## [Saved entries]
* * *

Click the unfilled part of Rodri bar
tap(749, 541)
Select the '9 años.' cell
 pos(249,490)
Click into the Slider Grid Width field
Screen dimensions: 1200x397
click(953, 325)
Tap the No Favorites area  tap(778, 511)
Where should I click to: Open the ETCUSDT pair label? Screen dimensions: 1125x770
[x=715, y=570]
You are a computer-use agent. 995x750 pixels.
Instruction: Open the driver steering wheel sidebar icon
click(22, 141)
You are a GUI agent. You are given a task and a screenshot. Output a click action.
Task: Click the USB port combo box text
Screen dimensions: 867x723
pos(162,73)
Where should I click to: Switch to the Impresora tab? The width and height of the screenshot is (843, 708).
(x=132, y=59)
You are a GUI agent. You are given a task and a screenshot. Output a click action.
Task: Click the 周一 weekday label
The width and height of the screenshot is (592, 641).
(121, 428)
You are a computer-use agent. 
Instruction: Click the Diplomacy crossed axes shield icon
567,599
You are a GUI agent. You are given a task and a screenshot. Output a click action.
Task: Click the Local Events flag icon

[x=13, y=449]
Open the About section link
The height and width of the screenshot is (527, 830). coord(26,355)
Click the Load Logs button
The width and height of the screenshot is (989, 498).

* * *

## [WORK REQUEST]
Please be sure to repeat every entry exactly.

## [SOLUTION FOR THIS TASK]
Click the unfilled part of Rodri bar
tap(749, 541)
Select the '9 años.' cell
 pos(249,490)
Click into the Slider Grid Width field
Screen dimensions: 1200x397
click(953, 325)
Tap the No Favorites area  tap(778, 511)
Where should I click to: Open the ETCUSDT pair label? Screen dimensions: 1125x770
[x=715, y=570]
You are a computer-use agent. 995x750 pixels.
Instruction: Open the driver steering wheel sidebar icon
click(22, 141)
You are a GUI agent. You are given a task and a screenshot. Output a click action.
Task: Click the USB port combo box text
Screen dimensions: 867x723
pos(162,73)
Where should I click to: Switch to the Impresora tab? The width and height of the screenshot is (843, 708).
(x=132, y=59)
You are a GUI agent. You are given a task and a screenshot. Output a click action.
Task: Click the 周一 weekday label
The width and height of the screenshot is (592, 641).
(121, 428)
You are a computer-use agent. 
Instruction: Click the Diplomacy crossed axes shield icon
567,599
You are a GUI agent. You are given a task and a screenshot. Output a click action.
Task: Click the Local Events flag icon

[x=13, y=449]
Open the About section link
The height and width of the screenshot is (527, 830). coord(26,355)
Click the Load Logs button
The width and height of the screenshot is (989, 498).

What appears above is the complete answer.